Excerpt to read
==================================================
A major conclusion of this work is that between 2010 and 2021, an abrupt northward shift in the winter ice edge occurred, with a coincident shift in the SST gradient. Future work needs to examine possible causes for this northward shift and possible impacts. This could include possible relationships with atmospheric forcing, river discharge, and ocean currents.

Author Contributions

J.V.-C. was involved in the conceptualization, methodology, and formal analysis of the work. Additionally, J.V.-C. wrote the initial draft. M.S. and D.S.W. supported much of the integration of the methodology to support the results. M.G.-R. and J.G.-V. were involved in the significant editing of the manuscript as well as the formal data analysis and preparation of the manuscript during the entire revision process. R.S. contributed to the editing and overall organization of the manuscript. Y.W. provided work and key results. All authors have read and agreed to the published version of the manuscript.

Funding

This research was supported through the Multi-Sensor Improved Sea Surface Temperature Project (MISST). MISST is a collaborative effort between NASA, NOAA, and the Office of Naval Research (ONR). JGV was supported by CICESE and CONAHCYT, México. MGR was funded by NASA grant nos. 80NSSC20K1003 and 80NSSC20K0768. This research was supported by NASA, through the Multi-Sensor Improved Sea Surface Temperature (MISST) project. MS and KW were funded by the MISST Project, NASA grant no. 80NSSC20K0768. M. Steele was also funded by NASA grant nos. NNX16AK43G and 80NSSC20K0134, NSF grant no. PLR 1603266, and ONR grant no. N00014-17-1-2545. DSW and JVC were also funded through NASA grant no. 80NSSC23K0643.

Data Availability Statement

All SST products used in this manuscript are available through NASA’s Physical Oceanography Distributed Active Archive Center (PO. DAAC). Information and accessibility to the products may be found at http://podaac.jpl.nasa.gov. The Saildrone data used in the analysis may also be found at https://podaac.jpl.nasa.gov/dataset/SAILDRONE_ARCTIC.
==================================================
Data records
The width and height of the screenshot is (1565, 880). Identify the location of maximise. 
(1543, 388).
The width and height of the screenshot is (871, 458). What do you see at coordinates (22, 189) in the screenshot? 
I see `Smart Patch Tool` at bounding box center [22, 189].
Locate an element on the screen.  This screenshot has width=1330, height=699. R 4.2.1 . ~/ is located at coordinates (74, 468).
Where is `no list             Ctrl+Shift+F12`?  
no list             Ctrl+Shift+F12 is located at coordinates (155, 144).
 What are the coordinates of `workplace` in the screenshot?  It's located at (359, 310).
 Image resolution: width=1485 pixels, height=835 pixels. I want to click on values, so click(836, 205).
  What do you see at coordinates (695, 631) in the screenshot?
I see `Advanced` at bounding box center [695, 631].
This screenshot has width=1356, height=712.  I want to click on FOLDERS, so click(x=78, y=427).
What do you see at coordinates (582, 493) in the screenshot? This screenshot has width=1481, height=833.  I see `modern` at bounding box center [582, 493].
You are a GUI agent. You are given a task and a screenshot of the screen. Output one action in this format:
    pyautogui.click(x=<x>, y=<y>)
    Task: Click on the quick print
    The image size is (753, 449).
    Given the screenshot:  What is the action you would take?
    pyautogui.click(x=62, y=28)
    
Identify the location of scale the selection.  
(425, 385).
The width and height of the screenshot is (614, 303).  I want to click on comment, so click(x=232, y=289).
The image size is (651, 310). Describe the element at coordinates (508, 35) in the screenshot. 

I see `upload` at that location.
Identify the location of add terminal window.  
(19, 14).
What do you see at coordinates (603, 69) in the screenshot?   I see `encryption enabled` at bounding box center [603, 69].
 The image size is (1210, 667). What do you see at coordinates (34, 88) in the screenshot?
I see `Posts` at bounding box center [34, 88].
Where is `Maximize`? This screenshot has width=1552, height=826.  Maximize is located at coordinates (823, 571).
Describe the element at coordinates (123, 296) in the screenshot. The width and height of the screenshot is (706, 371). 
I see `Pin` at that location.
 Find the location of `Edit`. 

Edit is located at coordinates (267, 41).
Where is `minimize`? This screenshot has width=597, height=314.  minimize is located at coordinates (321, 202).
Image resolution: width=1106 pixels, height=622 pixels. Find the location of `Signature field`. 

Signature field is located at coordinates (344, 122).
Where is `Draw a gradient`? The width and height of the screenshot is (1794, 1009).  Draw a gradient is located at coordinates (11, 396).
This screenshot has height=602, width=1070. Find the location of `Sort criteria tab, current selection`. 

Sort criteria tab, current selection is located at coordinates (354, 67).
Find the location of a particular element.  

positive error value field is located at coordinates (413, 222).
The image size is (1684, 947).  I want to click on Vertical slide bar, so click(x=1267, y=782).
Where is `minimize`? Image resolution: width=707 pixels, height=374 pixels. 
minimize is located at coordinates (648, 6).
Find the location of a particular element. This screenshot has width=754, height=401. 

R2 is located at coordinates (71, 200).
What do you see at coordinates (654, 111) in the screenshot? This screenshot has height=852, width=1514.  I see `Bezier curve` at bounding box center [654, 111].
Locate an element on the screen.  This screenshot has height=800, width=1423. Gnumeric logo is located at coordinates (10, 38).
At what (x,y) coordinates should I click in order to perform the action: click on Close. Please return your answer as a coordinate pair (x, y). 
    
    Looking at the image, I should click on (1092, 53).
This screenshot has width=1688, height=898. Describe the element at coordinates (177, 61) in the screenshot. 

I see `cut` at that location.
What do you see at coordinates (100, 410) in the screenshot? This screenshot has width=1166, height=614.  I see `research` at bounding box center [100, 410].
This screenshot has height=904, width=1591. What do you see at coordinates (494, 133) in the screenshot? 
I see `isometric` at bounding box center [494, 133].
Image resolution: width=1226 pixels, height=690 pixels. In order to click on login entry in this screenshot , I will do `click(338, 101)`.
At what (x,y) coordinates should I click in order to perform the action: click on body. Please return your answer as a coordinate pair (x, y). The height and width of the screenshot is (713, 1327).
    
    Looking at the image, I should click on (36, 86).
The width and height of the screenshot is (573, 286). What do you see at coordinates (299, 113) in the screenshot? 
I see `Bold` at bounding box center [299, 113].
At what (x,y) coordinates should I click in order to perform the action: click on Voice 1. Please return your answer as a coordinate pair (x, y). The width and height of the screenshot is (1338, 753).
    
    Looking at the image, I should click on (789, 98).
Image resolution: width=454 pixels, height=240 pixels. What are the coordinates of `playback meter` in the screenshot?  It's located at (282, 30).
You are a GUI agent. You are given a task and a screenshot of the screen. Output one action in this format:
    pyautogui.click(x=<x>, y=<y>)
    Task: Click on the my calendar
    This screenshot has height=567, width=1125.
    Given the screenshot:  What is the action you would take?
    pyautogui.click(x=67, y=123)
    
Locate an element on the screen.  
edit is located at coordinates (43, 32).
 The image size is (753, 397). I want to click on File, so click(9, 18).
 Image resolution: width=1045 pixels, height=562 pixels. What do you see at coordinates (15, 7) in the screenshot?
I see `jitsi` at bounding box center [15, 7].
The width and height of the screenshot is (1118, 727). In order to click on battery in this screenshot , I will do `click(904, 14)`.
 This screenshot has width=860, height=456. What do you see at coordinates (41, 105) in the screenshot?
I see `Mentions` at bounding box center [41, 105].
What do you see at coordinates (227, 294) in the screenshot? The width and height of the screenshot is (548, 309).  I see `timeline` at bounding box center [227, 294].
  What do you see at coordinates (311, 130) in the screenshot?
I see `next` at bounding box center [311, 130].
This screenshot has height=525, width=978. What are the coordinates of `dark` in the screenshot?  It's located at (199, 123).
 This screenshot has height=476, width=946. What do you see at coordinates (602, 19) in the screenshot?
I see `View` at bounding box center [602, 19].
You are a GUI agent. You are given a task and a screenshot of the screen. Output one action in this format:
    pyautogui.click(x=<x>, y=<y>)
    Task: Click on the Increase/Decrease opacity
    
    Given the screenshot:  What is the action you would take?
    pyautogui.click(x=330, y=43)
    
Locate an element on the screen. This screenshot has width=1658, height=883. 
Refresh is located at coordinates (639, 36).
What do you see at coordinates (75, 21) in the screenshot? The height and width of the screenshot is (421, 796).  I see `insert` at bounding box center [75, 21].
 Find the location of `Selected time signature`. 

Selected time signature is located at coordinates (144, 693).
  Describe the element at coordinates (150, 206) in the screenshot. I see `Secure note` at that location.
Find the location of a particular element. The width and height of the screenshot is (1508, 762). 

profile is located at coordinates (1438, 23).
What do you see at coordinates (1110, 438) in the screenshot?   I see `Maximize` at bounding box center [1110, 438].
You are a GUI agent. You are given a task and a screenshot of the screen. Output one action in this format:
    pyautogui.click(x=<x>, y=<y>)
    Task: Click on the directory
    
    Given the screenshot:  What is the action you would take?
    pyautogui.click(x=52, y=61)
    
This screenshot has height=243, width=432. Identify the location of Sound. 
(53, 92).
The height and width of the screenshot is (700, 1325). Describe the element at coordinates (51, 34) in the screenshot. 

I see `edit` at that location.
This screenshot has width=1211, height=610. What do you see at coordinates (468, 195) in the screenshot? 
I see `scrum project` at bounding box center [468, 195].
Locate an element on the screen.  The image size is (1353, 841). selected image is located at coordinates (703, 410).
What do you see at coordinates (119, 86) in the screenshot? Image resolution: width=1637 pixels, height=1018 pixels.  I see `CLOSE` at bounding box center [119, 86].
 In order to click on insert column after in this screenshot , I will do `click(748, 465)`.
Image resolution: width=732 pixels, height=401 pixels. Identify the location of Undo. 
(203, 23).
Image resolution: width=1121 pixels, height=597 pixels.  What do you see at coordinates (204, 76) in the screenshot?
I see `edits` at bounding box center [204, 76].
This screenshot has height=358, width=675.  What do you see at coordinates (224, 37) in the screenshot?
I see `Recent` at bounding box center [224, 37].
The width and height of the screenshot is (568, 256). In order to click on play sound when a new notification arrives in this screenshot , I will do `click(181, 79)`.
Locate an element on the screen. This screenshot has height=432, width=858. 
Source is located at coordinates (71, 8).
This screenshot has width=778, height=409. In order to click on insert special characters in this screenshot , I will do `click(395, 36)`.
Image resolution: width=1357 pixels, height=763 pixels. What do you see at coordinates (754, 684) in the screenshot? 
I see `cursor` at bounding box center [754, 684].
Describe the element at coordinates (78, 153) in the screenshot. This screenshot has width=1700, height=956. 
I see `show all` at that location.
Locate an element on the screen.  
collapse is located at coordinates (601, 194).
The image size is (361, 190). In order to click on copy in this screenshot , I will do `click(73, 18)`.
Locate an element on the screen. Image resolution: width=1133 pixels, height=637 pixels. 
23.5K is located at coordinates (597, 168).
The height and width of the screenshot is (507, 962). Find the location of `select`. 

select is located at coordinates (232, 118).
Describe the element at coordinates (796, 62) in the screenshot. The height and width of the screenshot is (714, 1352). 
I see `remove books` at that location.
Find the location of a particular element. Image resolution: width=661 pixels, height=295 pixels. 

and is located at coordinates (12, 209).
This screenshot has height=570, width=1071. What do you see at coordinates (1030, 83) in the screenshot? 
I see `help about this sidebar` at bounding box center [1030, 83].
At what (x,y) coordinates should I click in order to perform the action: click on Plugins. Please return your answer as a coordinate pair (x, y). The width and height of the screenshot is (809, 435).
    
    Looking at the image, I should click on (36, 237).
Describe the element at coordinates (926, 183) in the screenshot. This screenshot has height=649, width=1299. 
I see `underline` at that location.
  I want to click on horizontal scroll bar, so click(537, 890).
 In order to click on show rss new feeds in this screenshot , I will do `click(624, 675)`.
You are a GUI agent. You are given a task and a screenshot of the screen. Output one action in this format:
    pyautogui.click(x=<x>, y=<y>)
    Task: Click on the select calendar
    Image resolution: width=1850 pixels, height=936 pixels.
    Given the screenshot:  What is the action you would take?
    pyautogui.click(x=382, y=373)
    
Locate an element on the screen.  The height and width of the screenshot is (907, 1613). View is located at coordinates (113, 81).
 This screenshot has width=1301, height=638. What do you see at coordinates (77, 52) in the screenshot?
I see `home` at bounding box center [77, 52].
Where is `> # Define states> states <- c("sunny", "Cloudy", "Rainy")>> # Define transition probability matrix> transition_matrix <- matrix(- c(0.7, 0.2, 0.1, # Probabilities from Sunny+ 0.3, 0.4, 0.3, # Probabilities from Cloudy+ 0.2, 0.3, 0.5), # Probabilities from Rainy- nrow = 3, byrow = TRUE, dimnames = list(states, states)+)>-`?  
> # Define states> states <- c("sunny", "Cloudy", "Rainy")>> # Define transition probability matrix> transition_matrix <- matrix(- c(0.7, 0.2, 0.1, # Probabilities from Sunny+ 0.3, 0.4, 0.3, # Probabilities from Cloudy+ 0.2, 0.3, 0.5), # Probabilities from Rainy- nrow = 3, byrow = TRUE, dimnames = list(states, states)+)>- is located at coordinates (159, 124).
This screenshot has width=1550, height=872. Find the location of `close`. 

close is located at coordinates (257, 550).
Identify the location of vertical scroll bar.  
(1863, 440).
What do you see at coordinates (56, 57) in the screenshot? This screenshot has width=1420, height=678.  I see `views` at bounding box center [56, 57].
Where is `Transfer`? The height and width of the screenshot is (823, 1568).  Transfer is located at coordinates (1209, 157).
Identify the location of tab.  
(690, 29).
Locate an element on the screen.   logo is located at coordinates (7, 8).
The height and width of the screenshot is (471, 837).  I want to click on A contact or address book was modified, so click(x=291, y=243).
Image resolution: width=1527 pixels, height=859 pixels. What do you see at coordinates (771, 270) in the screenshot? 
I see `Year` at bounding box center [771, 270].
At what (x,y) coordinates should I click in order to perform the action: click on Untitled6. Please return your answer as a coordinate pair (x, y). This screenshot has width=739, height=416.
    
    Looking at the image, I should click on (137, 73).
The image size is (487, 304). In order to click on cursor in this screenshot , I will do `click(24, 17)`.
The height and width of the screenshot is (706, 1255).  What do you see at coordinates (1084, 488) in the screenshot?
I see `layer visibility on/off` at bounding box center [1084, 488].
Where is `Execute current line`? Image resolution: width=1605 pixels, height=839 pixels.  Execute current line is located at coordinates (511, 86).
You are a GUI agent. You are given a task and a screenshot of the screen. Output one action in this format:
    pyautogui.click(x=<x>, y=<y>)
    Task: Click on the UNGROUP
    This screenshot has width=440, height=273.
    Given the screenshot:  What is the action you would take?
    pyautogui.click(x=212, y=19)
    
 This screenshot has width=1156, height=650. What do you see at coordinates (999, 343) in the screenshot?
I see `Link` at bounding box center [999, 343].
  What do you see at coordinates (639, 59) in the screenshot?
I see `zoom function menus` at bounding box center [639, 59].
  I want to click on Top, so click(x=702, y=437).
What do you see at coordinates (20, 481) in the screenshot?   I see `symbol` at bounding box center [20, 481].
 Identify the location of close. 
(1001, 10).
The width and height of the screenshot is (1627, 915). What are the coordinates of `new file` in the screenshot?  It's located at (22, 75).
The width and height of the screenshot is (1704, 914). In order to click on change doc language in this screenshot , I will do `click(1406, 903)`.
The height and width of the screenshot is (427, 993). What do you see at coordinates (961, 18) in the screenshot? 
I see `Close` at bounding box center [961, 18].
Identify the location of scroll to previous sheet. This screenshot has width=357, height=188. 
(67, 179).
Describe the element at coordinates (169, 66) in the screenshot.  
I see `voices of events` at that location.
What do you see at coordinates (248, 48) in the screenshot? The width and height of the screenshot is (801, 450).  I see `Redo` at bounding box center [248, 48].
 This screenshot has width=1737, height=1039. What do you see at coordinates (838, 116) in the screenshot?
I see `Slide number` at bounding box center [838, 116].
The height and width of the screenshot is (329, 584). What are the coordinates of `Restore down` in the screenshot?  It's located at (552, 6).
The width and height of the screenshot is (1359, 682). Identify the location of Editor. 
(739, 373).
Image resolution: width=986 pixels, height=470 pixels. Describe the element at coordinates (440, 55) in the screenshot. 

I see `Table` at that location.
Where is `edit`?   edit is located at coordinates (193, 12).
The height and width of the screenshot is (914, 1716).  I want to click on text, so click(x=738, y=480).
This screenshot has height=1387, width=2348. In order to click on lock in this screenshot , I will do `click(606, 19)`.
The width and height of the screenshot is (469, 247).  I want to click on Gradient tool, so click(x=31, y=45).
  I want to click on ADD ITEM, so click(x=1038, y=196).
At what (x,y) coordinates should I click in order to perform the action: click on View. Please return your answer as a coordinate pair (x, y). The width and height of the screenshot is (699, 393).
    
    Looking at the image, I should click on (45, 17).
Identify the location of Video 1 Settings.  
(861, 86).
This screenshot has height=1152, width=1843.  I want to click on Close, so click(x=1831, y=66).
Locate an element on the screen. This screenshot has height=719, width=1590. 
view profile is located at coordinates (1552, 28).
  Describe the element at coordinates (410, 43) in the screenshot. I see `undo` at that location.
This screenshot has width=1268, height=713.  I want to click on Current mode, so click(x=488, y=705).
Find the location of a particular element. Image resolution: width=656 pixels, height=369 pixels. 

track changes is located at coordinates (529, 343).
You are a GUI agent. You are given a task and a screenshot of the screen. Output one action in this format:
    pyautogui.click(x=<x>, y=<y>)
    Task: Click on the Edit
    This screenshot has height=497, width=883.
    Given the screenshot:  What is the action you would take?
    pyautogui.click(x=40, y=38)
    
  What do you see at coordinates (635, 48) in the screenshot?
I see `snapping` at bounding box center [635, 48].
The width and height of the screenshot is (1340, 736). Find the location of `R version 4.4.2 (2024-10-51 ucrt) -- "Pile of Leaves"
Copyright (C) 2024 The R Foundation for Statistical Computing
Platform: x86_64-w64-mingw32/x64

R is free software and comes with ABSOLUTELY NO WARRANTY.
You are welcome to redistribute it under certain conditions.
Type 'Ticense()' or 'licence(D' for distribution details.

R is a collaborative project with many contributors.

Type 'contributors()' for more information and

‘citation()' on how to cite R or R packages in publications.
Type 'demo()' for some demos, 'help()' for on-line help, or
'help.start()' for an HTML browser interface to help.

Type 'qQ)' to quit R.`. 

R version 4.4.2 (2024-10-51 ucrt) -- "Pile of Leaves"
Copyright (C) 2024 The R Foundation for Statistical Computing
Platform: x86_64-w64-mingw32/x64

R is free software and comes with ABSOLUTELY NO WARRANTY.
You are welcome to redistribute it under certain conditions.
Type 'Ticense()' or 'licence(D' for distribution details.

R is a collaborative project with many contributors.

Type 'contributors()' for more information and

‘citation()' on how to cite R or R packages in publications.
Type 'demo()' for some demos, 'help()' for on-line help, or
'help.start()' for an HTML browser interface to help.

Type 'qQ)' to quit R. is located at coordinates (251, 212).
==================================================
Required action A
List every distinct NASA grant number given in the sea-ice excerpt.
Required action B
Answer these questions from the sea-ice excerpt:
(i) Between which years did the abrupt northward shift in the winter ice edge occur?
(ii) Which three organizations collaborate on the MISST project?
(iii) Through which archive center are all SST products used in the manuscript available?
Required action C
Write the next part of the sea-ice excerpt, beginning after its final sentence.

Result A
80NSSC20K1003
80NSSC20K0768
NNX16AK43G
80NSSC20K0134
80NSSC23K0643

Result B
(i) Between 2010 and 2021.
(ii) NASA, NOAA, and the Office of Naval Research (ONR).
(iii) NASA's Physical Oceanography Distributed Active Archive Center (PO.DAAC).

Result C
Acknowledgments

The four GHRSST SST products, along with the Saildrone deployments were downloaded from NASA’s Physical Oceanography Distributed Active Archive Center (PO.DAAC). The MWIR was downloaded from https://podaac.jpl.nasa.gov/dataset/MW_IR_OI-REMSS-L4-GLOB-v5.0. The CMC product was downloaded from https://podaac.jpl.nasa.gov/dataset/CMC0.2deg-CMC-L4-GLOB-v2.0. The DOISST product was downloaded from https://podaac.jpl.nasa.gov/dataset/AVHRR_OI-NCEI-L4-GLOB-v2.1. The OSTIA product was downloaded from https://podaac.jpl.nasa.gov/dataset/OSTIA-UKMO-L4-GLOB-v2.0. Saildrone data used in this study can also be downloaded through the PO. DAAC at https://podaac.jpl.nasa.gov/dataset/SAILDRONE_ARCTIC?ids=&values=. The research was carried out at the Jet Propulsion Laboratory, California Institute of Technology, under a contract with the National Aeronautics and Space Administration (80NM0018D0004). All the data were accessed on 10 January 2024.

Conflicts of Interest

The authors declare no conflict of interest.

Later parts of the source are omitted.